Our paper on accurately forecasting anomalous crowd dynamics has been published in International Journal “IEEE Pervasive Computing.”
When a large-scale event is held in a city, the technique of “early crowd dynamics forecasting,” which predicts the crowd density at the venue at an early stage, is very important as a means of crowd control or COVID-19 countermeasures. Conventional methods for this topic have been proposed that take into account external factors such as holidays and weather, as well as users’ future activity schedules [Konishi+ UbiComp “16; Anno+ SigSpatial’21].

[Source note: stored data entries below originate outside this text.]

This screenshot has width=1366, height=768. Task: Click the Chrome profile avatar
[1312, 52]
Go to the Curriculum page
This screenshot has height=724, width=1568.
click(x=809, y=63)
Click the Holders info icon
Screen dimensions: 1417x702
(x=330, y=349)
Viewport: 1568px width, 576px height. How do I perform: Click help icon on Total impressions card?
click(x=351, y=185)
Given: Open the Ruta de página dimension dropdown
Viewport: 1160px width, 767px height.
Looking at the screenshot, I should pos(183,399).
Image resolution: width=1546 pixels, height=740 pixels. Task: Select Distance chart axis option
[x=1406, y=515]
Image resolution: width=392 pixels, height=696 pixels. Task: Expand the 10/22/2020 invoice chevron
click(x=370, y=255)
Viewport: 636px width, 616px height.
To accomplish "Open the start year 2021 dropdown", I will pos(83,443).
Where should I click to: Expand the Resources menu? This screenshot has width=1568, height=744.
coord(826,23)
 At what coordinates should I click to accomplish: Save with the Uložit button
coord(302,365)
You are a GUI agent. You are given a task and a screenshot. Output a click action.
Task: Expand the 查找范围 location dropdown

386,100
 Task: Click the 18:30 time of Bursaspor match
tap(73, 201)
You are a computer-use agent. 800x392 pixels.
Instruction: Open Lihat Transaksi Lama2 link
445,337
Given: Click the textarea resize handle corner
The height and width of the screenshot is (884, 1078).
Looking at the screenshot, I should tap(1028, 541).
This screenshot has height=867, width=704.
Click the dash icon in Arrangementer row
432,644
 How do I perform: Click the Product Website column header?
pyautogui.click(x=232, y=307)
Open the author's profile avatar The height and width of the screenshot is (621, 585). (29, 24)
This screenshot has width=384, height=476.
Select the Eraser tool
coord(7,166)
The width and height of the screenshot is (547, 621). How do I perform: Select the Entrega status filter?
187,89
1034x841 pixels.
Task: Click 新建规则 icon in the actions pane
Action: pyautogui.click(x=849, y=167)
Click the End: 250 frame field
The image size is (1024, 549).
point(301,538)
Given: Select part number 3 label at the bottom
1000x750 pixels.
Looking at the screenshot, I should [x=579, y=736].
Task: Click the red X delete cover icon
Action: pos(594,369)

However, events that induce congestion are rare and the small number of crowded patterns leads to an increase in model variance, which causes instability in prediction. To address this issue, we proposed Importance-based Synthetic Oversampling by extending the importance weighting proposed in [Anno+ SigSpatial’21] with Synthetic Minority Oversampling [Chawla+, Journal Of Artificial Intelligence Research 2002]. This method aims to reduce model variance by synthetically sampling more crowded patterns and increasing the number of learning patterns within a framework that theoretically guarantees the suppression of model bias.
We conducted the performance evaluation experiments similar to those in [Anno+ SigSpatial’21] and confirmed the predictive performance improvement of the proposed method.